Galatasaray’ın kötü futbol oynadığı bir gerçek. Kadro, Fenerbahçe’den de Beşiktaş’tan da Trabzonspor’dan da aşağıda. Sayın hocam Hamza Hamzaoğlu, gerçekler yazılınca; kızıyor, kırılıyor, üzülüyor... Ben onun iyi niyetinden, insanlığından, adam gibi adam oluşundan zerre şüphe etmiyorum. Ancak futbol denen sektör, iyi niyetli, adam gibi adamları yiyebiliyor.

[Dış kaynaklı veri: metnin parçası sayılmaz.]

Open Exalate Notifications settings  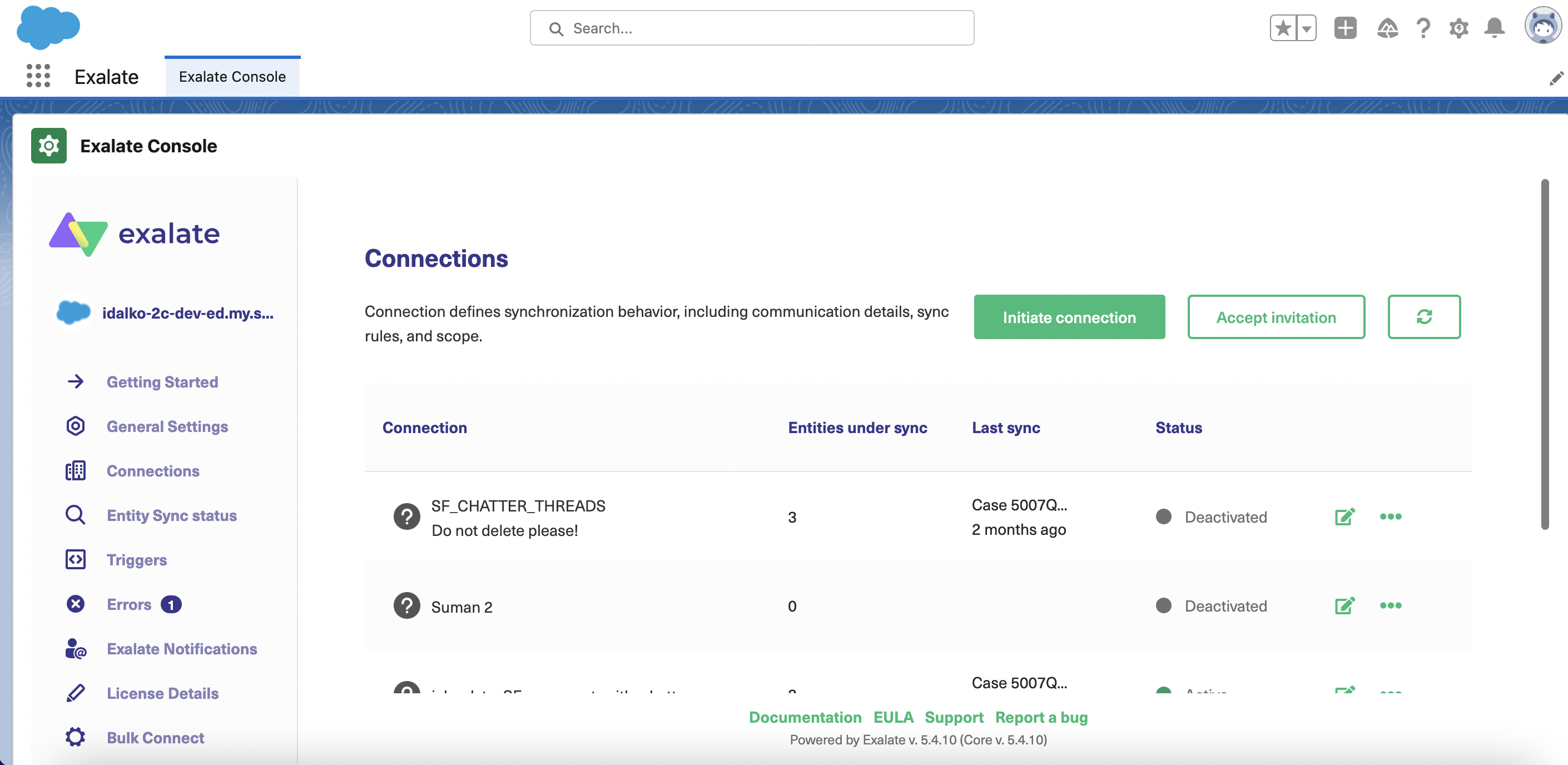[182, 648]
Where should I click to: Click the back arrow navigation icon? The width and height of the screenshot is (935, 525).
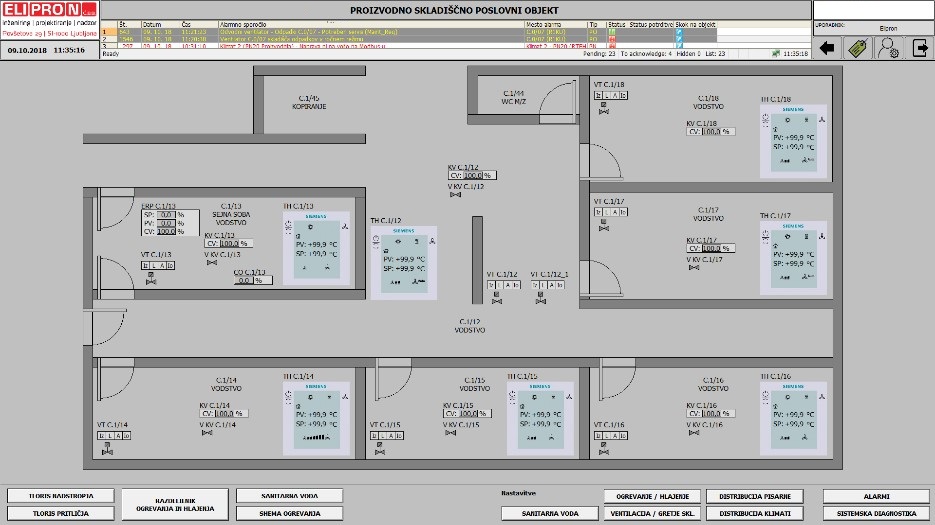click(x=827, y=47)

Futbolda en kolay olay şu: Bir takım başarısız olursa, ilk gidecek kişi teknik direktördür. Hamzaoğlu bunun hesabını iyi yapmalıydı. Galatasaray camiası ve taraftarlar, sezonu 3 kupayla kapatan, şampiyonluk sayısında Fenerbahçe’yi geçen, ilk kez 4. yıldızı takan bir takımdan yalnızca Türkiye’de değil, artık Şampiyonlar Ligi’nde de başarı bekliyordu. Şampiyon takım takviye edilmeliydi. Ama yapılmadı. Fenerbahçe; Van Persie, Nani, Markoviç, Fernandao; Beşiktaş, Gomez, Quaresma; Trabzonspor, N’Doye, Marin, Mbia gibi yıldızlarla zaten kuvvetli olan kadrolarını takviye ederken; Galatasaray, Podolski, Jem Karacan ve Bilal’i almakla yetindi. Bunlarla mı rakiplerinle baş edeceksin? Ben olsam bunun hesabını önce yapar, sezon sonunda takımına üç şampiyonluk kazandıran bir teknik adam olarak istifa ederdim.
Podolski’yi Galatasaray gol atsın, ivme kazandırsın diye aldı. Alman oyuncu ne doğru dürüst şut atabiliyor, ne geriye dönebiliyor, ne top kazanabiliyor. Burak da sakatlandı, 1.5 ay yok. Golü kim atacak? Burak’ın yerine kimi koyacaksın? Umut’u, Podolski’yi, Sinan Gümüş’ü koysan ne yazar? Bunun hesabını zamanında yapmaz, gerekli transferleri yaptıramazsan, elin böyle boş kalır. Şu sakatlık olayını da anlayamıyorum. İki depar atıp sakatlanıyorlar.
Artık Galatasaray’ın işi daha zor. Çünkü kompakt oynamıyorlar. Kendilerine güvenleri yok. Sevgisizliğin olduğunu da duyuyorum. Artı futbolcuların kalitesi ortada. Pozisyona bile giremiyorlar.
Hamza Hoca’nın işi daha da zor. Çünkü başarısızlıkta ilk gidecek kişi o. Kızmasına ve küsmesine gerek yok. Sussun, sabretsin, kazansın, öyle konuşsun. Tıpkı geçen sezon olduğu gibi.